Sami Pajari: “reset” após desastre no Monte Carlo: irregularidade e pressão preocupam
Latvala exige “reset” a Pajari após desastre no Rali de Monte Carlo: pressão aumenta para o jovem finlandês na Toyota
Sami Pajari teve um Rali de Monte Carlo muito complicado, marcado por vários incidentes. Logo na segunda especial, bateu numa barreira de uma ponte devido ao gelo negro, danificando a suspensão traseira esquerda e sendo forçado a abandonar nesse dia. Após regressar, voltou a sair de estrada no sábado (PEC 12) devido a condições de neve lamacenta – ‘sopa’ – terminando o rali contra uma árvore.
O próprio piloto descreveu o seu fim de semana como “desesperante”, admitindo que não conseguia encontrar o ritmo e que nunca tinha sentido um rali tão difícil do ponto de vista pessoal. É verdade que foi uma prova de sobrevivência, mas algo se passou com Pajari, pois foi igual para todos, e quando se comete um erro na PEC2, voltar a sair de estrada é “proibido”. Os cuidados deviam ter sido outros. Será que ver a prestação de Oliver Solberg, recém-chegado à equipa, ‘mexeu’ com a cabeça de Pajari que está na equipa desde meados de 2024?

## Registos apresentados
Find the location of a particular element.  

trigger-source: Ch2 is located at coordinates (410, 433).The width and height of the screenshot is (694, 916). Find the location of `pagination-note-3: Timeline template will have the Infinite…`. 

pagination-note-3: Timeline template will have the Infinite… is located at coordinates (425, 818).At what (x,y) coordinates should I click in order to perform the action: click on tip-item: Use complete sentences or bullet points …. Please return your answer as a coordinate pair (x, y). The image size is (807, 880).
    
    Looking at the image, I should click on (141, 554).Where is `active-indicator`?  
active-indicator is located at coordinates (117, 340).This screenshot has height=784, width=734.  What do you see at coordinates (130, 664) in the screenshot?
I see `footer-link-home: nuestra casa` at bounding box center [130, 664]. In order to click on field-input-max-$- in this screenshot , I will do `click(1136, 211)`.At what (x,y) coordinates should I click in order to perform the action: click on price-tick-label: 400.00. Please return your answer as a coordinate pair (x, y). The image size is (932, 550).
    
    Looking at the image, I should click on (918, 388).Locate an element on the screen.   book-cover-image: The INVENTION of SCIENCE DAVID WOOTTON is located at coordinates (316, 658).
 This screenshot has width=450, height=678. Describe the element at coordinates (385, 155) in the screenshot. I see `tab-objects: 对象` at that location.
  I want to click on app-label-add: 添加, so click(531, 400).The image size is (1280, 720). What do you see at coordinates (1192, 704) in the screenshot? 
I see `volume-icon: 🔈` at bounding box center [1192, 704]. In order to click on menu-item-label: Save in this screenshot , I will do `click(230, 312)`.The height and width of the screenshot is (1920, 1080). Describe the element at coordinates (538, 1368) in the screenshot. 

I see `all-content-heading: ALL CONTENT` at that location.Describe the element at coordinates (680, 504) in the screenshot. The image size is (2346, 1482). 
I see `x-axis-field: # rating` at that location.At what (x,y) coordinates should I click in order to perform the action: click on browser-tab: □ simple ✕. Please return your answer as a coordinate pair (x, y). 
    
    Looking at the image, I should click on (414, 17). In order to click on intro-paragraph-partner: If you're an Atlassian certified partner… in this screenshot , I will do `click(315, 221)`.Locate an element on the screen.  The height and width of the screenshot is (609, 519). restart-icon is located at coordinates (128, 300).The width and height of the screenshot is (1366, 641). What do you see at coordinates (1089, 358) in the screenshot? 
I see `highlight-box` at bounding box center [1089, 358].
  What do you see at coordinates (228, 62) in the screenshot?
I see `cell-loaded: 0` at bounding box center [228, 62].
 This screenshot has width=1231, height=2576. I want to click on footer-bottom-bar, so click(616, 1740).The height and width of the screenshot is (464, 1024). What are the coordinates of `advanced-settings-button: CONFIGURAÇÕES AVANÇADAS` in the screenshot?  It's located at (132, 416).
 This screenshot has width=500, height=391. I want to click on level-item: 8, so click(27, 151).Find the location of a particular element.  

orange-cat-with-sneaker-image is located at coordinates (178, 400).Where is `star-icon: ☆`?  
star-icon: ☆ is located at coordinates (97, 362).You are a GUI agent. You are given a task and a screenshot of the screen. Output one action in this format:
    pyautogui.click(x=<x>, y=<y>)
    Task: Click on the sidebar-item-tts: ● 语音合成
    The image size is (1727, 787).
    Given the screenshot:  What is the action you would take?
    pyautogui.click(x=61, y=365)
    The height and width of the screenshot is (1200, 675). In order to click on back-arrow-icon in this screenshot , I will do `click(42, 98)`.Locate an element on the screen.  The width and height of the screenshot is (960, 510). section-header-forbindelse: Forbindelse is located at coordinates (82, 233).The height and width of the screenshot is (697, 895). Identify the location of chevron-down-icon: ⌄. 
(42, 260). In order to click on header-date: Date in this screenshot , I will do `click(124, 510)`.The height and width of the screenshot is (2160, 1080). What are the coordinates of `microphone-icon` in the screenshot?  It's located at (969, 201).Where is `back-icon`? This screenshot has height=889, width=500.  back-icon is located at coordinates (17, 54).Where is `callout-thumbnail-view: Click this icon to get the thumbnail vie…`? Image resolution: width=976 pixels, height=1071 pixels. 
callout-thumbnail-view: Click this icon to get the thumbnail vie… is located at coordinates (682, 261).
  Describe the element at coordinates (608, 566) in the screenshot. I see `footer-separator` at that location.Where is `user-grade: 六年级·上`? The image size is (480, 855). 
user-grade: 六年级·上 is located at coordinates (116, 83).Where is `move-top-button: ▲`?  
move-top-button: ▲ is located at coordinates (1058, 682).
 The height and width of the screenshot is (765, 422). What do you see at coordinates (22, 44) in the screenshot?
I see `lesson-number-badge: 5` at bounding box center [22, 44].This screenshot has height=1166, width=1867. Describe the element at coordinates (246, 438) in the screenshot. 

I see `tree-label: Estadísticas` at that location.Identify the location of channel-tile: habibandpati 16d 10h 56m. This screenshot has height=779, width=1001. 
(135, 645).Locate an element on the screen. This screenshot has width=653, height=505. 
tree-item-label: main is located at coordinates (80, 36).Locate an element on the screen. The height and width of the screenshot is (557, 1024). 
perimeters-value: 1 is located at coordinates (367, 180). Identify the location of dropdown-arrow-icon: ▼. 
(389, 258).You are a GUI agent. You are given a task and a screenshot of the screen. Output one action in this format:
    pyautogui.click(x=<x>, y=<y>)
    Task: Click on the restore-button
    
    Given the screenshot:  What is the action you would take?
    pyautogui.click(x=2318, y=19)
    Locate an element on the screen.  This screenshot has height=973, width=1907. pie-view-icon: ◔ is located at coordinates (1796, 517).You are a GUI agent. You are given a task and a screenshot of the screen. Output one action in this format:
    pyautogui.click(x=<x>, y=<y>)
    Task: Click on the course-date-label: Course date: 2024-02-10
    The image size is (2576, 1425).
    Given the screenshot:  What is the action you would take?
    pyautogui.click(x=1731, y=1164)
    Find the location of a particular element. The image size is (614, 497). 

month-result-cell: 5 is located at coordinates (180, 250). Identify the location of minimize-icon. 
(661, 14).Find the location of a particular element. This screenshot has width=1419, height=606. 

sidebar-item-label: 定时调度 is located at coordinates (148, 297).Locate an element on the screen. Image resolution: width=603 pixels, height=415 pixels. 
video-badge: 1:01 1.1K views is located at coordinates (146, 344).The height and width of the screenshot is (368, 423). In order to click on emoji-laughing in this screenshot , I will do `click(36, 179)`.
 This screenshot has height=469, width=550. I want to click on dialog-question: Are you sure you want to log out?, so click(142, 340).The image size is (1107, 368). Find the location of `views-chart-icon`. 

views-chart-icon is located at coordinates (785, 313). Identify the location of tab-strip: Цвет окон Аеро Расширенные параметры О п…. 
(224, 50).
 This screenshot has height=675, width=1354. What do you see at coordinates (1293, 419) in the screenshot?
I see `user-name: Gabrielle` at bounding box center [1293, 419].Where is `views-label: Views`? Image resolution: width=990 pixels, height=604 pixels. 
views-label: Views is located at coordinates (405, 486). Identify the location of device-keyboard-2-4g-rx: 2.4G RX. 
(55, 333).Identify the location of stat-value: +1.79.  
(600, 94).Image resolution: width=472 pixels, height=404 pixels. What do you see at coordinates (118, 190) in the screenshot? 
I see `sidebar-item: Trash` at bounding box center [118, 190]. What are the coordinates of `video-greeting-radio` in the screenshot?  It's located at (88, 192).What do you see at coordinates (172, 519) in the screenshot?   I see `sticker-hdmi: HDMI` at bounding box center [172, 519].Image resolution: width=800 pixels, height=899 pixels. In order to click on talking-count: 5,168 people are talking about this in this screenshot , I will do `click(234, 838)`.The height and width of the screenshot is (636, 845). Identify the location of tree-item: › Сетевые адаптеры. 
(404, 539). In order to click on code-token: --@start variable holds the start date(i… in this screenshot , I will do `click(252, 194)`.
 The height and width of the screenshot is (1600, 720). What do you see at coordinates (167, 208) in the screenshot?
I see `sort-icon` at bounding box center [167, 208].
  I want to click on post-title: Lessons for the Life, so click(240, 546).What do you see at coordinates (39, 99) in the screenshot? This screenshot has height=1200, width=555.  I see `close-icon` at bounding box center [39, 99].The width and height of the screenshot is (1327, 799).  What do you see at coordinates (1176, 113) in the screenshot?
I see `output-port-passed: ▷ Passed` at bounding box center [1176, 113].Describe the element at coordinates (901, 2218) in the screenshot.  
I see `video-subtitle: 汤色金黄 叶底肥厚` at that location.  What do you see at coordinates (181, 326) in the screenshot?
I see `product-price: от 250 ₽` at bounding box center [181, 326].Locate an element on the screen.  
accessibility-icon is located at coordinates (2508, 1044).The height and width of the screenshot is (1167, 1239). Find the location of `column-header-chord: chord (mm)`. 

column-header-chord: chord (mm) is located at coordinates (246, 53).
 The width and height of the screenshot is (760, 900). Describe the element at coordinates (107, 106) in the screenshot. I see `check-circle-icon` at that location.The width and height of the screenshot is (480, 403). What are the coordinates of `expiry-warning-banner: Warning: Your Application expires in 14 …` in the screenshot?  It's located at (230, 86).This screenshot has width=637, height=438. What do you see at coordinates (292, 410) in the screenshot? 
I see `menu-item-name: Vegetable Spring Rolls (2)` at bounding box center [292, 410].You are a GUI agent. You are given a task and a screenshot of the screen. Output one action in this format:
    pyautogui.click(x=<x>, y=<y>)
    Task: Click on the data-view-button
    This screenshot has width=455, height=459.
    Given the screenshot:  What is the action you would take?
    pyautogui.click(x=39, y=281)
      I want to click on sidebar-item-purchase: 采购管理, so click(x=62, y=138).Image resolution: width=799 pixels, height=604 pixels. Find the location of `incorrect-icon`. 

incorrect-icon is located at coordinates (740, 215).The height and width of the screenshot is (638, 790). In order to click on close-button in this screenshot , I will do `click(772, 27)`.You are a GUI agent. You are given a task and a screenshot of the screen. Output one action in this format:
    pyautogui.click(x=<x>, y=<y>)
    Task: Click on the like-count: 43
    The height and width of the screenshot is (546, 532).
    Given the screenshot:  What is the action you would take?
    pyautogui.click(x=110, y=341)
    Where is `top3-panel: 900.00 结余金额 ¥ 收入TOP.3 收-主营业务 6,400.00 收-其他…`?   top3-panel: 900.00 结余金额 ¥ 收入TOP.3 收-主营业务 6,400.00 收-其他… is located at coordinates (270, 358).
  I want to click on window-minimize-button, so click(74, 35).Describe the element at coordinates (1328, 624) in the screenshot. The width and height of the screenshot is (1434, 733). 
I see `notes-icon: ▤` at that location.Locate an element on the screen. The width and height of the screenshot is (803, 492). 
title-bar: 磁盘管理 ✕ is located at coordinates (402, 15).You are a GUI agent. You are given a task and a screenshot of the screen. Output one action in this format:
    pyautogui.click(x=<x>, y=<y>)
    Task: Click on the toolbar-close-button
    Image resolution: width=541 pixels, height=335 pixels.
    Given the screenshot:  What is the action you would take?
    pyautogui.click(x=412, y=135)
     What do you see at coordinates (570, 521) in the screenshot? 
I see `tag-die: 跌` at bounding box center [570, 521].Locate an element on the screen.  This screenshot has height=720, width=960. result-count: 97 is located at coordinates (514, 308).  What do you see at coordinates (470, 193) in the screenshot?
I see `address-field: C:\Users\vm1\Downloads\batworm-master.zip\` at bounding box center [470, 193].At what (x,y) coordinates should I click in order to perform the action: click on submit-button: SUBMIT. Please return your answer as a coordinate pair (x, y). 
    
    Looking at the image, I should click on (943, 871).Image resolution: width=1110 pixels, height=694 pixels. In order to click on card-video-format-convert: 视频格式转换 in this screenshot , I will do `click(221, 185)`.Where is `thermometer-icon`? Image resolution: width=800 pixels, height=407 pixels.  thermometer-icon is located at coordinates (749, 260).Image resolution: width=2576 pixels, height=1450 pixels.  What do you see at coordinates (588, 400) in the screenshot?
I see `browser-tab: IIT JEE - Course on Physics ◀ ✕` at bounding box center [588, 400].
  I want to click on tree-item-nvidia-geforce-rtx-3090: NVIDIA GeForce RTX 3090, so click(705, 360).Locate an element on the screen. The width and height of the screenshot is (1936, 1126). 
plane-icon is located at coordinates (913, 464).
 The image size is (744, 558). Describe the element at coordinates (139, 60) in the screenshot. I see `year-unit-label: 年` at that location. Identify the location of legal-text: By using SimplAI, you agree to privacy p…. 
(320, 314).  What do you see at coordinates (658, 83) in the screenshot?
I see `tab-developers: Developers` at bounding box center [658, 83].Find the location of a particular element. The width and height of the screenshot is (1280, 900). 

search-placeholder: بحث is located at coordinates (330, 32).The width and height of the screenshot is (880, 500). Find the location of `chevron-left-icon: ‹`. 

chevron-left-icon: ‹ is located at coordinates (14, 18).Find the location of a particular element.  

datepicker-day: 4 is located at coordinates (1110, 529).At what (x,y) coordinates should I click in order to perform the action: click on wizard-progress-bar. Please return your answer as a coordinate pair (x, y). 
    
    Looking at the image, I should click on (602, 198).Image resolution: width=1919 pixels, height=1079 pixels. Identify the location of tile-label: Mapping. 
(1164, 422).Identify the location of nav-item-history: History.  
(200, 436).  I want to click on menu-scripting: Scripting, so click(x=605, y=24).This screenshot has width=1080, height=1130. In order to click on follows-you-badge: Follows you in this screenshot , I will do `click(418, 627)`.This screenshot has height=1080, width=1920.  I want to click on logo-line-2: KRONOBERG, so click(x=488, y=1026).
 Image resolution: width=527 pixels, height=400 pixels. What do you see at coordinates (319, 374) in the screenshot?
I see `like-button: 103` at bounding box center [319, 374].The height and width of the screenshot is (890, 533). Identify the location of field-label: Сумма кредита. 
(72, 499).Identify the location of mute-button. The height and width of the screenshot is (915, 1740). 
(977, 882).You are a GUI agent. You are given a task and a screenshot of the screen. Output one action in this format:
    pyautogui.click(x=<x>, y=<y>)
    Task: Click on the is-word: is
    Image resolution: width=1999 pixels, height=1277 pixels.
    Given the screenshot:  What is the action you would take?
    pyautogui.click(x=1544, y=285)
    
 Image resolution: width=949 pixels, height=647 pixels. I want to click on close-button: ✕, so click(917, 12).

## Resultado esperado
Duplique, sem qualquer alteração, o trecho do texto sobre o Rali de Monte Carlo de Sami Pajari que começa em "O próprio piloto" e prossegue até "meados de 2024?". Os registos constituem material independente do texto.

## Resposta à tarefa
O próprio piloto descreveu o seu fim de semana como “desesperante”, admitindo que não conseguia encontrar o ritmo e que nunca tinha sentido um rali tão difícil do ponto de vista pessoal. É verdade que foi uma prova de sobrevivência, mas algo se passou com Pajari, pois foi igual para todos, e quando se comete um erro na PEC2, voltar a sair de estrada é “proibido”. Os cuidados deviam ter sido outros. Será que ver a prestação de Oliver Solberg, recém-chegado à equipa, ‘mexeu’ com a cabeça de Pajari que está na equipa desde meados de 2024?